WHAT IS BEING ASKED:
In the text on Zimbabwe's cash shortages, what share of deposits is named as best practice for cash in circulation?

TEXT EXTRACT:

Fiscal deficit reflects that expenditure is larger than revenue. Excess expenditure over revenue causes cash shortages as it means reliance on overdraft to access the scarce foreign exchange. This is double tragedy which must be addressed.
This situation is exacerbated by the current account deficit which shows that Zimbabwe is a net importer. This requires foreign exchange to meet the excess imports over exports. The foreign currency shortage is further compounded by the glaring market indiscipline. The practice by some traders, including foreigners operating within the Reserved Sectors of the economy, to operate without banking accounts is unethical business practice that should not be tolerated in this country. Non-banking of cash by such unscrupulous traders has a haemorrhaging effect on the circulation of money in the economy.
As I advised this House before, money like blood needs to circulate for any economy to survive and grow. If money that is in the national economy amounting to around $760 million (11.7% of total deposits), made up of $140 million of bond notes, $23 million bond coins and an estimated $600 million of multiple currencies, was circulating efficiently, there would be no cash shortages in the country – a range of 10 – 15 percent of deposits in an economy is the best practice for cash in circulation in most economies throughout the world including developed countries.

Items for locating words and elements

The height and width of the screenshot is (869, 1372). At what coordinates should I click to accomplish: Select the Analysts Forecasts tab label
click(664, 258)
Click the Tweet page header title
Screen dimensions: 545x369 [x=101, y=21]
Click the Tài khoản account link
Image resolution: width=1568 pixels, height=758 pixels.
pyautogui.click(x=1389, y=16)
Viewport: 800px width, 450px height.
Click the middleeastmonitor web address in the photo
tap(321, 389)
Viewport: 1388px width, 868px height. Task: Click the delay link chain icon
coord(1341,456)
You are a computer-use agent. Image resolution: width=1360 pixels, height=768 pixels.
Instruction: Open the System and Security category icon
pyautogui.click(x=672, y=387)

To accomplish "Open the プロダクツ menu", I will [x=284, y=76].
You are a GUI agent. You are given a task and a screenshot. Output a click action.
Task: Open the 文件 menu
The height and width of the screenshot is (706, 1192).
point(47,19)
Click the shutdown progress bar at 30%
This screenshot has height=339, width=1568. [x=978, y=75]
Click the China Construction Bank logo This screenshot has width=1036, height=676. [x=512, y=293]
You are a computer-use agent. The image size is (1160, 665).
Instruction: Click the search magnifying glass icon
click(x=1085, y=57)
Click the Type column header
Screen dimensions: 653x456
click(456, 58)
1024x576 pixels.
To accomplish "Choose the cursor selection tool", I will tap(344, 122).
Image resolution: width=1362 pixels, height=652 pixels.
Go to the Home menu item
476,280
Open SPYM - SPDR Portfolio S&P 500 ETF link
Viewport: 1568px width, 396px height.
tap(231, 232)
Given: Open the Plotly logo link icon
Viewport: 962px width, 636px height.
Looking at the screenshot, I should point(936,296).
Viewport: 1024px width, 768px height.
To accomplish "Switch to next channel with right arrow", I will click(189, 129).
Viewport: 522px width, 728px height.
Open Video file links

WRITTEN SOLUTION:
A range of 10 to 15 percent of deposits.